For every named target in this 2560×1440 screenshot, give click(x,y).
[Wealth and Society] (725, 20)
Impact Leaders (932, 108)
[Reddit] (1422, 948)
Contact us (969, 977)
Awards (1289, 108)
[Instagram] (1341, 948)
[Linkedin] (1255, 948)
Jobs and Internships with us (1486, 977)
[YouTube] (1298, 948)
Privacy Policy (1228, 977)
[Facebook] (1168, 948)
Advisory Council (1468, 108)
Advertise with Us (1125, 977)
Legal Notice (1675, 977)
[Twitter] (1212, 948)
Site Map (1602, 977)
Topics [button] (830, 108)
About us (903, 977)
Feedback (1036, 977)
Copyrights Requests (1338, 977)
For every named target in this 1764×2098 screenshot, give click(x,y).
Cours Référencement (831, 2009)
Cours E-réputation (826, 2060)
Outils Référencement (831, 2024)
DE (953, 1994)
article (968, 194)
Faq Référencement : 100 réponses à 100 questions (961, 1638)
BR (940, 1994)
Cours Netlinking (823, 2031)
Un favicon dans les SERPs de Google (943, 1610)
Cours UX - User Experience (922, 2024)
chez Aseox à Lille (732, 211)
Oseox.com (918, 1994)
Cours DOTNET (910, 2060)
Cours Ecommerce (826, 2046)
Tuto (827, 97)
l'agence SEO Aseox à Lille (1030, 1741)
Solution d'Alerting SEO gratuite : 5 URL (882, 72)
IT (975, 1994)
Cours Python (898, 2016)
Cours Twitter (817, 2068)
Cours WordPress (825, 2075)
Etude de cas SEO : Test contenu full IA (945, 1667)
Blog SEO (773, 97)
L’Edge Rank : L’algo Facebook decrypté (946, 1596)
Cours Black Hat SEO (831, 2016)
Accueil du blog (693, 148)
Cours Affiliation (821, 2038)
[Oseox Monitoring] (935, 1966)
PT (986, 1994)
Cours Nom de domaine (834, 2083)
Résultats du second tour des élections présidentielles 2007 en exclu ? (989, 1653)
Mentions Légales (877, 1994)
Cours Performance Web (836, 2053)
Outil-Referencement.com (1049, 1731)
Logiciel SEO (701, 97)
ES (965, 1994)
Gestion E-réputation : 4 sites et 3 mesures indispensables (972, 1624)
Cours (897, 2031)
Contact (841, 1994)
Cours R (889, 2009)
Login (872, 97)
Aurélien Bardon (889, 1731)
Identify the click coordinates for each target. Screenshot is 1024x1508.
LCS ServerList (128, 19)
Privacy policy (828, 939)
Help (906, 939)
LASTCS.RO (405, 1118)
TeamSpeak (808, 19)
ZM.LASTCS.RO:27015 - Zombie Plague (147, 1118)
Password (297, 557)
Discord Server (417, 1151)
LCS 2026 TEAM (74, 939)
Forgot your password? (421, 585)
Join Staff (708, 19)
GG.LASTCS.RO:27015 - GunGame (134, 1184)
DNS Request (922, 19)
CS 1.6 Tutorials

----

> Work instruction
Give again exactly, and only, the lines above starting at the one with "Mentions Légales (877, 1994)" and ending at the one with "Aurélien Bardon (889, 1731)".

> Task response
Mentions Légales (877, 1994)
Cours Performance Web (836, 2053)
Outil-Referencement.com (1049, 1731)
Logiciel SEO (701, 97)
ES (965, 1994)
Gestion E-réputation : 4 sites et 3 mesures indispensables (972, 1624)
Cours (897, 2031)
Contact (841, 1994)
Cours R (889, 2009)
Login (872, 97)
Aurélien Bardon (889, 1731)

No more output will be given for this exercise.